[Source passage Boundary: Start]
Fresh floods in Vietnam kill teenager, toll 120
Reuters, Hanoi
Fresh floods triggered by rains swept away a teenager in northern Vietnam and several boats were destroyed, the government said on Wednesday, as it struggled to deliver aid to thousands of people hit by the worst floods in four decades.
At least 120 people have been killed after days of heavy rains triggered by the remnants of a tropical storm. Another 44 are missing.
On Tuesday, rescue workers found the body of a 13-year-old boy in Quang Ninh province after it was hit by torrential rains from a tropical low-pressure system, the government said in a report.
Another four people were missing.
25 die in China bus accident
AFP, Beijing
Twenty-five people, mostly youth, died when a bus overturned in China's northwest Xinjiang region, state media said Wednesday.
Seventeen people died at the scene of Tuesday's accident, while eight others later succumbed to their injuries in an area hospital, Xinhua news agency reported.
The five remaining people on the bus were receiving medical treatment. The bus overturned on a remote mountain road leading to Artux city. Many of the passengers were high school students from Han Chinese families as well as the Kirgiz ethnic minority, Xinhua said.
US air force chief promises to raise nuclear standards
AFP, Washington
The US Air Force's new chiefs vowed Tuesday to restore "perfection" as the standard for the control of US nuclear forces, in the wake of a series of embarassing blunders that cost their predecessors their jobs.
"It is a mission where anything less than perfection is not acceptable. And that is the standard," said General Norton Schwartz, the air force chief of staff. "That certainly is the standard of the folks that brought that to us through the years, and we will return to that standard," he said at a news conference with Mike Donley, the new air force secretary.
[Source passage Boundary: End]
[Dataset content Boundary: Start]
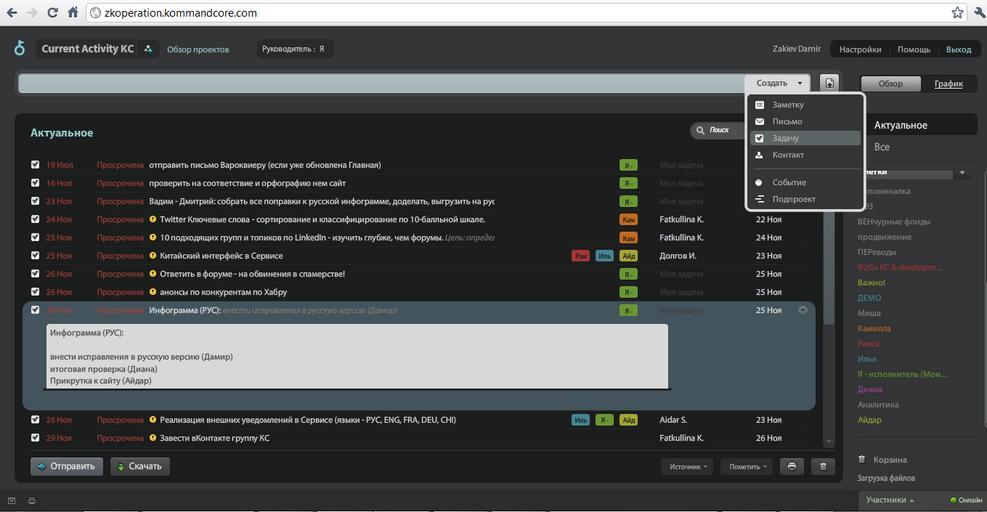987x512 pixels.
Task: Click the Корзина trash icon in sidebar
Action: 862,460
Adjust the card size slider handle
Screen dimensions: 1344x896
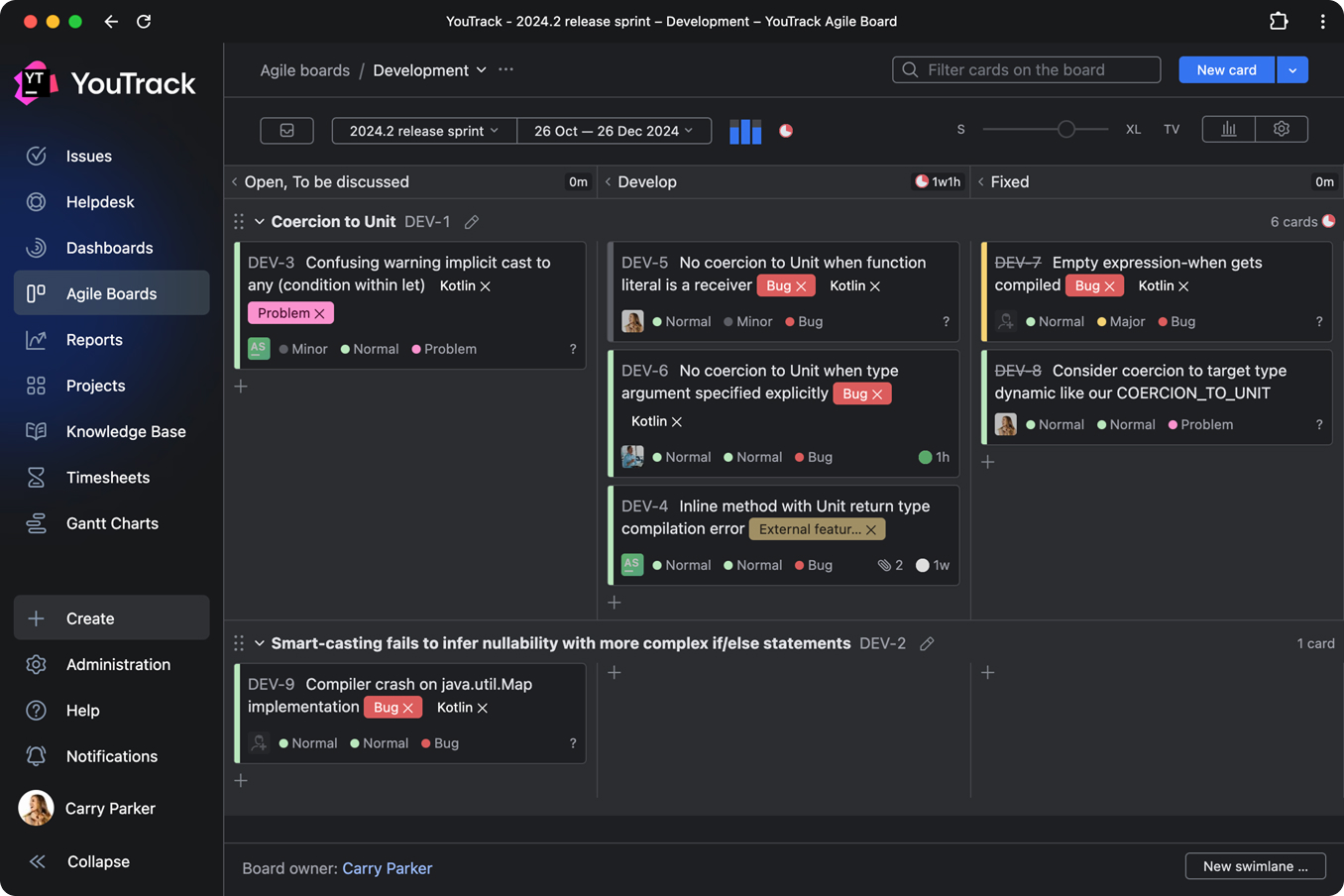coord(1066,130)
[Dataset content Boundary: End]
**Task instructions:**
**a.** According to the news briefs, how old was the boy whose body rescue workers found in Quang Ninh province?
**b.** Write out the news briefs from "Fresh floods in" to "44 are missing.", swapping "tropical storm" for "typhoon".

**Answers for each item:**
**a.** He was 13 years old.

**b.**
Fresh floods in Vietnam kill teenager, toll 120
Reuters, Hanoi
Fresh floods triggered by rains swept away a teenager in northern Vietnam and several boats were destroyed, the government said on Wednesday, as it struggled to deliver aid to thousands of people hit by the worst floods in four decades.
At least 120 people have been killed after days of heavy rains triggered by the remnants of a typhoon. Another 44 are missing.